Here are the key takeaways.

  • This solution can reduce your IOPS required per user to less than 1!!!
  • You no longer need to purchase or even consider purchasing expense flash or SSD storage for VDI anymore. This is a HUGE cost savings!  VDI can now safely run on cheap tier 3 SATA storage!
  • Every customer using PVS should upgrade and start using this new feature ASAP no matter how much RAM you have. This feature is actually required to fix issues with ASLR.
  • This feature uses non-paged pool memory and will only use it if it is free.  If your OS runs low on RAM, it will simply not allocate any more RAM for caching.  Also, a great new feature with this cache type is that it gives back memory and disk space as files/blocks in cache are deleted. In previous versions of PVS once a block was committed to RAM or Disk, it was never freed.  This is no longer the case!  The risk associated with running out of RAM if you size properly is very low.
  • For VDI workloads even a small amount of RAM can make a HUGE difference in performance.  I would recommend configuring at least 256 MB of cache for VDI workloads.
    • For Windows 7 32-bit VMs you should allocate 256 MB RAM for caching.
    • For Windows 7 x64 VMs with 3 – 4 GB RAM, I would recommend allocating 512 MB RAM for caching.
    • For Windows 7 x64 VMs with more than 4 GB, feel free to allocate more than 512 MB.

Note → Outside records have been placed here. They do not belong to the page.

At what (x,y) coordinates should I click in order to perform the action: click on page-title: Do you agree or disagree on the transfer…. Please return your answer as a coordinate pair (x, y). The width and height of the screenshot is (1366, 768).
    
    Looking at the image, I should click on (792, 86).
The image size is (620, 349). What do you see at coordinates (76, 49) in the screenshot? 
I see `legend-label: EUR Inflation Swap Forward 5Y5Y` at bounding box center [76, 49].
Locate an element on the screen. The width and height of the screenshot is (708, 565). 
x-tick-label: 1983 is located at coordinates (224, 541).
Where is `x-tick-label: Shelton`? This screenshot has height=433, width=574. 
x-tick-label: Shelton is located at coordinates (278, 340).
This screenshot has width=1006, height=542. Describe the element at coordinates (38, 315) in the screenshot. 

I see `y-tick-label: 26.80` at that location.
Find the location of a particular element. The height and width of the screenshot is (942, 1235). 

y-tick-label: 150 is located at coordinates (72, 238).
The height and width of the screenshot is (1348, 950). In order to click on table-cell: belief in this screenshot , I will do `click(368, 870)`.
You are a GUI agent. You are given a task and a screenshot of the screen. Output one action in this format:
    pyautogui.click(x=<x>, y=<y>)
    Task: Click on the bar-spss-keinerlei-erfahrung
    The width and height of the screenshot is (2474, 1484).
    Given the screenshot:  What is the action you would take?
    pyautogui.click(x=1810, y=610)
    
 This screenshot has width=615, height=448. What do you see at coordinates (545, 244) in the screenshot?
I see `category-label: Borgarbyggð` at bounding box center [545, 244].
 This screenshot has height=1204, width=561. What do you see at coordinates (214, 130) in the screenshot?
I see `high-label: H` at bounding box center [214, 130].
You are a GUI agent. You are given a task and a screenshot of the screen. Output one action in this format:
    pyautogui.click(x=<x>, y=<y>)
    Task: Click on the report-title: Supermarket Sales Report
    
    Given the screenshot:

    • For XenApp workloads I would recommend allocating at least 2 GB for caching.  In most configurations today, you probably have much more RAM available on XenApp workloads, so for maximum performance I would allocate even more than 2 GB RAM if possible.  For example, if you have 16 GB RAM in your XenApp VM, you should safely be able to allocate at least 4 GB for the PVS RAM Cache. Of course, you should always test first!

I wish you luck as you implement this amazing new PVS feature and significantly reduce your IOPS while boosting the user experience!